My application would be to pray more for this friend, and ask God for opportunities to speak to her with His message.

The other verse that struck me was John 15:9:

As the Father has loved me, so have I loved you. Now remain in my love.

In the beginning of my Christian walk, I used to think that falling in love with God was a "honeymoon" stage kind of thing. That as I grew in faith, I would somehow become more independent of needing God's love. Somehow, I'd become like Mother Teresa, tirelessly ministering to others, or Martin Luther King Jr, standing up for justice in an unjust world.

However, as I look back on the past few years, I can honestly say that it is when I knew that God really loved me, and those around me, that I was really alive. I don't think it is better to be independent of God's love, and that maybe the power behind the ministry of people like Mother Teresa and Martin Luther King Jr, is the discipline of remaining in His love, the kind of love that bridges all kinds of boundaries, walls, and disputes, and the kind of love that gives life, and builds people up. Though falling in love with God has been one of the most inefficient things I have ever done in life, I cannot regret it, for it is only in experiencing His love, that I can accept myself, and show any kindness to the random people He brings into my life all the time.

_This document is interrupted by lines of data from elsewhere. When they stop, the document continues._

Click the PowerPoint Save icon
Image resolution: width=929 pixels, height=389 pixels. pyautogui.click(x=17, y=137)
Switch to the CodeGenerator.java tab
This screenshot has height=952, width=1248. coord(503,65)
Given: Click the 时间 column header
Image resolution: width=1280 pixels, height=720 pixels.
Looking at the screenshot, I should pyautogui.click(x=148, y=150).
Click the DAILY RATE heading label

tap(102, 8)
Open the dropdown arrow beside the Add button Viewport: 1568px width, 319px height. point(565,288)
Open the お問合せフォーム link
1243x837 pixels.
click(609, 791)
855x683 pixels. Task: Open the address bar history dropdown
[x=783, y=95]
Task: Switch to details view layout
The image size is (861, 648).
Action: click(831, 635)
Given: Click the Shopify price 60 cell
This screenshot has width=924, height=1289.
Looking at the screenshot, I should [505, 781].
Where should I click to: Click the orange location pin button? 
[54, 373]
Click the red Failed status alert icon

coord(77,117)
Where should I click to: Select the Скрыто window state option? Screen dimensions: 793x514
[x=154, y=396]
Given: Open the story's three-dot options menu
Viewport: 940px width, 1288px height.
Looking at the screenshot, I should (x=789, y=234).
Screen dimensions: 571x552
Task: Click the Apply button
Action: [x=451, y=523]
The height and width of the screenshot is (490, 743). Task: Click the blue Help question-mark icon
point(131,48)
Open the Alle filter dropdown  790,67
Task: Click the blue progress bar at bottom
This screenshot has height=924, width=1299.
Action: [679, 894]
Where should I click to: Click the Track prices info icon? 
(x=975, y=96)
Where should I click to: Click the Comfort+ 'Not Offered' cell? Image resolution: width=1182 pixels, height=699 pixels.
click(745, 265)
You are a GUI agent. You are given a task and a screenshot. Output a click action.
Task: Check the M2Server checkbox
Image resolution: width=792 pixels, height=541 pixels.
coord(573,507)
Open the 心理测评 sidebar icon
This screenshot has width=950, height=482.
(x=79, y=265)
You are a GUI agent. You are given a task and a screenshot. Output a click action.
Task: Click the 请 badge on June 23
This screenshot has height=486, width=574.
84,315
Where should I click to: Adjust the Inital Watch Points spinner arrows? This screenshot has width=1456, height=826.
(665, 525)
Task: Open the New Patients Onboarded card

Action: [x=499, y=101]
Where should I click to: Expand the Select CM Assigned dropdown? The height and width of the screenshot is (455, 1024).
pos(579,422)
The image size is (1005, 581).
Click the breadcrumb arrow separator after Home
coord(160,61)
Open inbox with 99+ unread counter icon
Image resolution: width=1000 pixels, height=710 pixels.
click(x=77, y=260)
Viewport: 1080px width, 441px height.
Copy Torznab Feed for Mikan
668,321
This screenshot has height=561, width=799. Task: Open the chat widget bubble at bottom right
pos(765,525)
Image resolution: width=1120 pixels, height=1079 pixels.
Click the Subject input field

As George Mueller, one of the greatest men of prayer I know of said:

I saw more clearly than ever, that the first great and primary business to which I ought to attend every day was, to have my soul happy in the Lord. The first thing to be concerned about was not, how much I might serve the Lord, how I might glorify the Lord; but how I might get my soul into a happy state, and how my inner man might be nourished.
this is a day late, but I wrote it last night... here are my reflections from thursday's readings (John 12-13)...

I focused on Jesus washing the disciples feet (John 13: 1-17)

I reflected on Jesus' humility and how he took the lowly position to serve his disciples although he was their teacher. How would I react to such an action? I think I would feel a bit uncomfortable at first but be amazed at His example of humbly serving others. Peter's reaction was funny...that he wanted Jesus to go the extra mile and wash more than his feet...but Jesus made it clear that he would stick to the feet, the most neglected and most used part of the body.

so how can I "wash the feet" of others these days?
well, at home, since I still live with my folks...to carry out chores better, be more responsible! Practical things I can be more mindful of are washing dishes, cleaning around the house, preparing dinner once in a while, and spending quality time with my parents

at work...I seem to see my coworkers more than my family cause it's 40 hours a week, but I don't know much about them...so to open up our lives to each other...maybe have moments to share the gospel, God willing. To be interested in their lives and listen/care for them rather than just focusing on my work of checking boxes and boxes of medication.